The March 20 meeting between piano kings Chick Corea and Herbie Hancock began with a template that would hold true for much of the evening: each man offering brilliant ideas individually before joining each other with dizzying cascades of melodic, harmonic and rhythmic information, coursing through dark, Bartokian discord and exchanging jabs, stabs and uppercuts like Frazier and Ali.
The ebb and flow of melodic generation expanded with the organic reality of a backyard garden, with plenty of room for each player to nurture and harvest individual and collective wisdom in the moment. "Easy to Love" began in an almost dirge-like fashion as Corea drove the structural pilings and Hancock swirled around them with joyful contrapuntal improvisations.

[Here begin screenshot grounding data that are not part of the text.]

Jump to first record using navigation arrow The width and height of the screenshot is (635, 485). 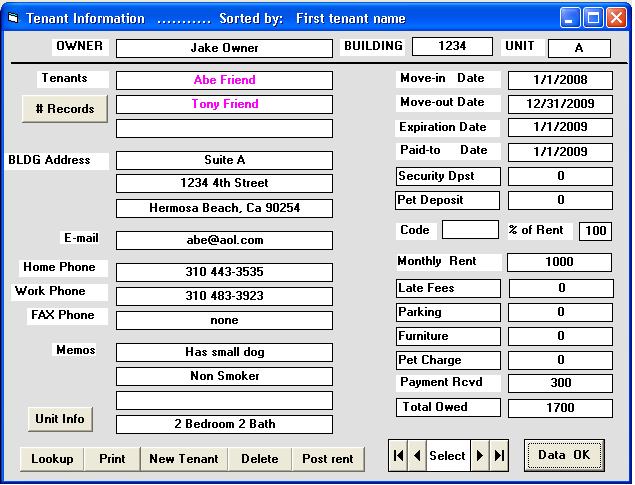coord(399,456)
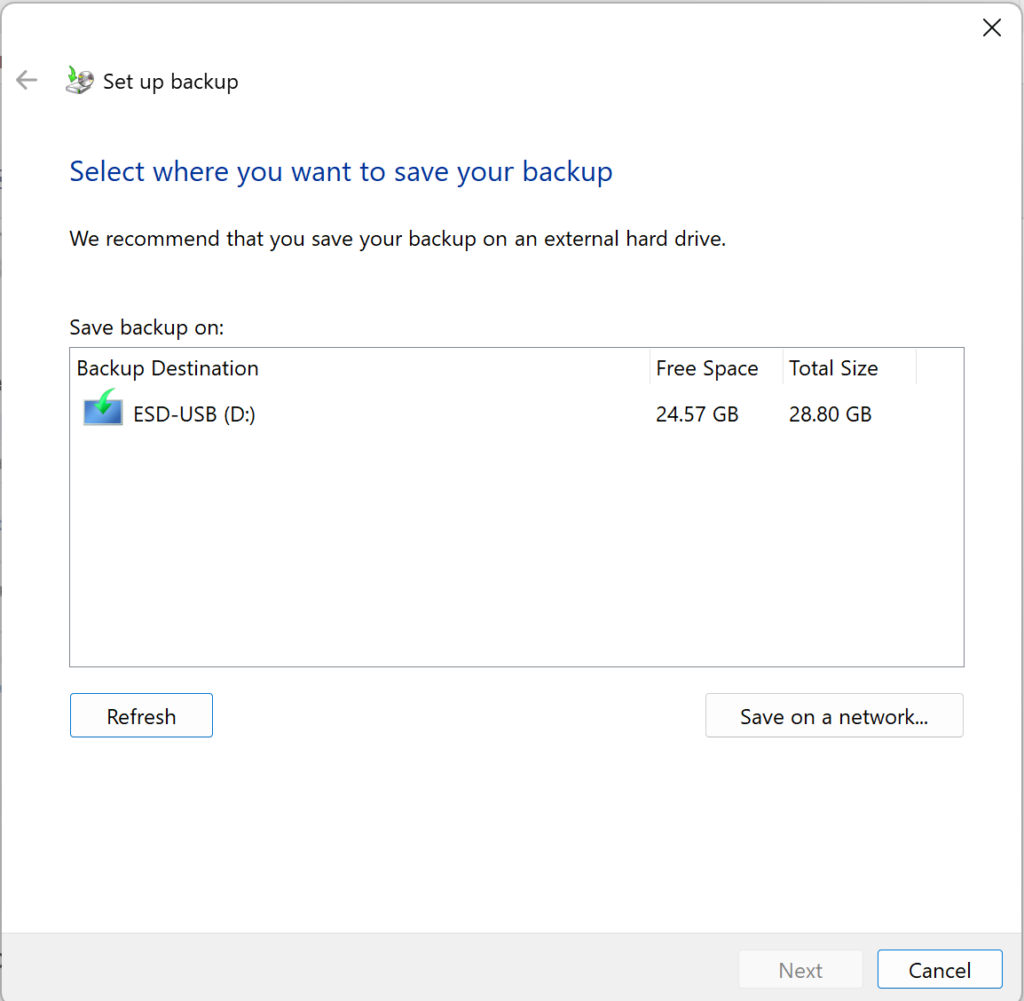1024x1001 pixels.
Task: Close the Set up backup window
Action: point(991,28)
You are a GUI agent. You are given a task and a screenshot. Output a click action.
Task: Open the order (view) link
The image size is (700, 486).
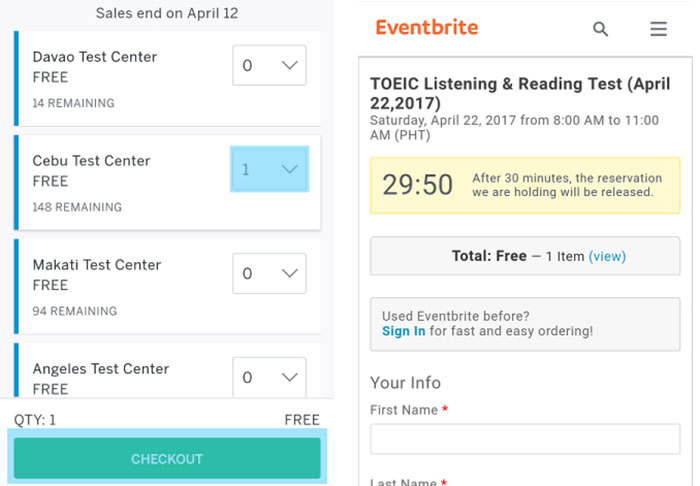click(x=607, y=256)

Most of the night centered on free exchange between the masters of the acoustic piano, although each player also spent time on synthesizer with -- to be honest -- negligible results. One piece that opened freely with Hancock on keyboard ended up in a stunning dual-grand spin through "All Blues" that toggled between light rococo touches and raucous barrel-house explosions.
Most satisfying was the virtuosic exploration of Joe Zawinul's "Directions," which had more twists and turns than a Dickens novel. It led directly into the pensive beauty of Hancock's "Dolphin Dance" then the oblique masterpiece "Maiden Voyage," where the dialog raged like a maelstrom then wafted into silence.

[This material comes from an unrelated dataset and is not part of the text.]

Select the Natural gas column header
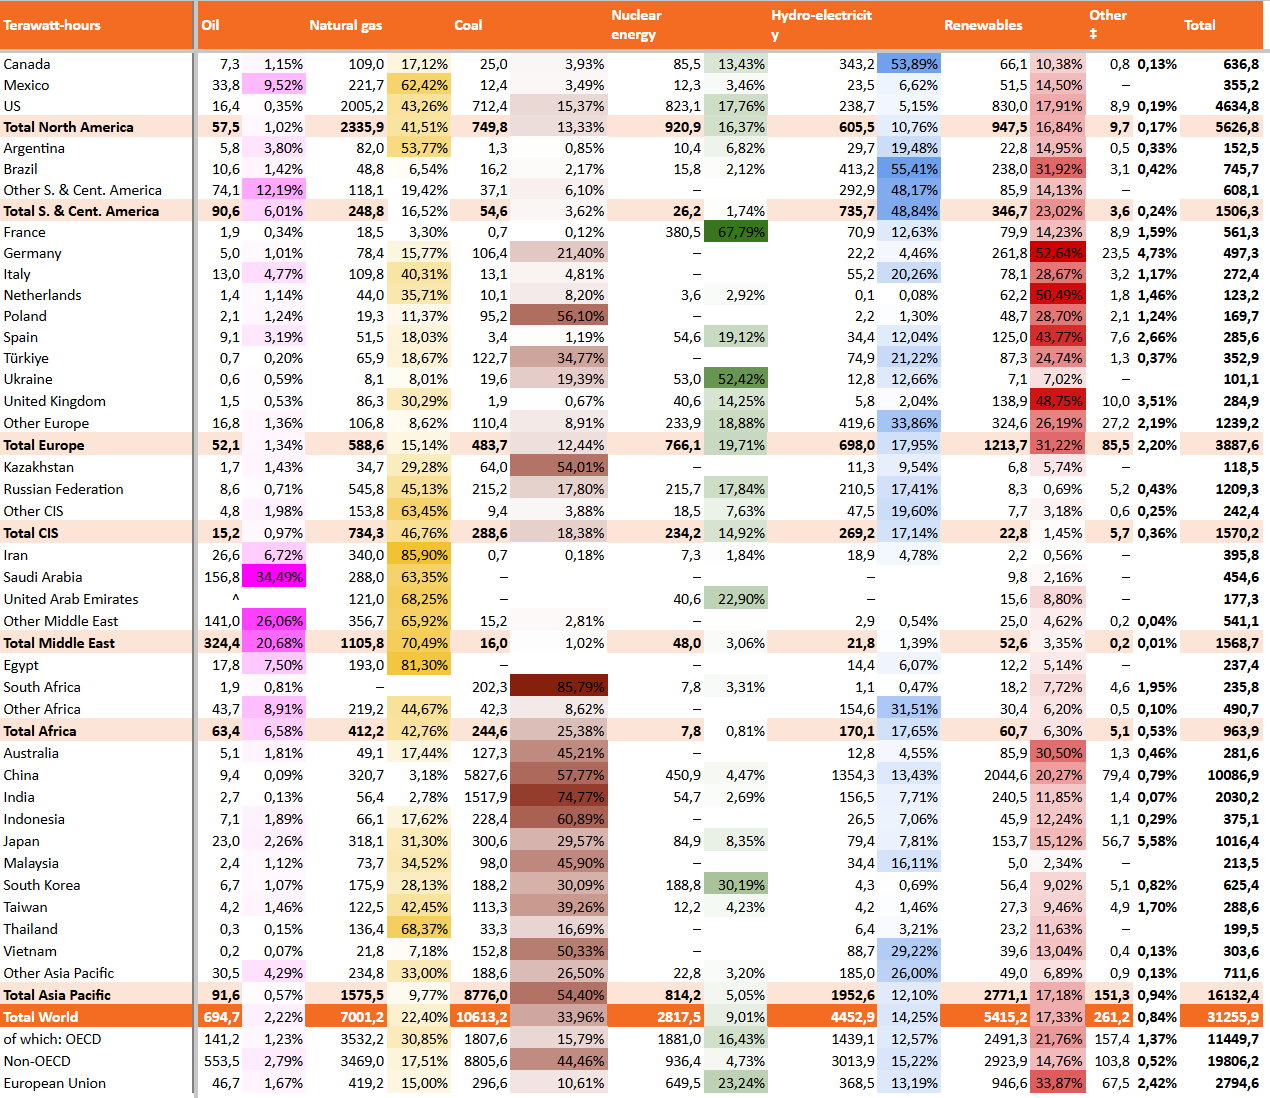 coord(345,25)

After a prolonged ovation, the masters returned to the stage to lead a hilarious and detailed "audience participation" suite through Corea's "Spain," which illustrated the impressive number of musicians in the sold-out hall, borne out by the articulate relative pitch displayed by the five-note chord Corea assigned to the volunteer choir.
It was dramatic and funny and musical, much in the spirit of the evening itself, and there wasn't any escaping the notion that history was repeating itself -- as Hancock and Corea did this in San Diego back in 1978 -- while being made at the same time. Long live the kings.
Robert Bush is a freelance jazz writer who has been exploring the San Diego improvised music scene for more than 30 years.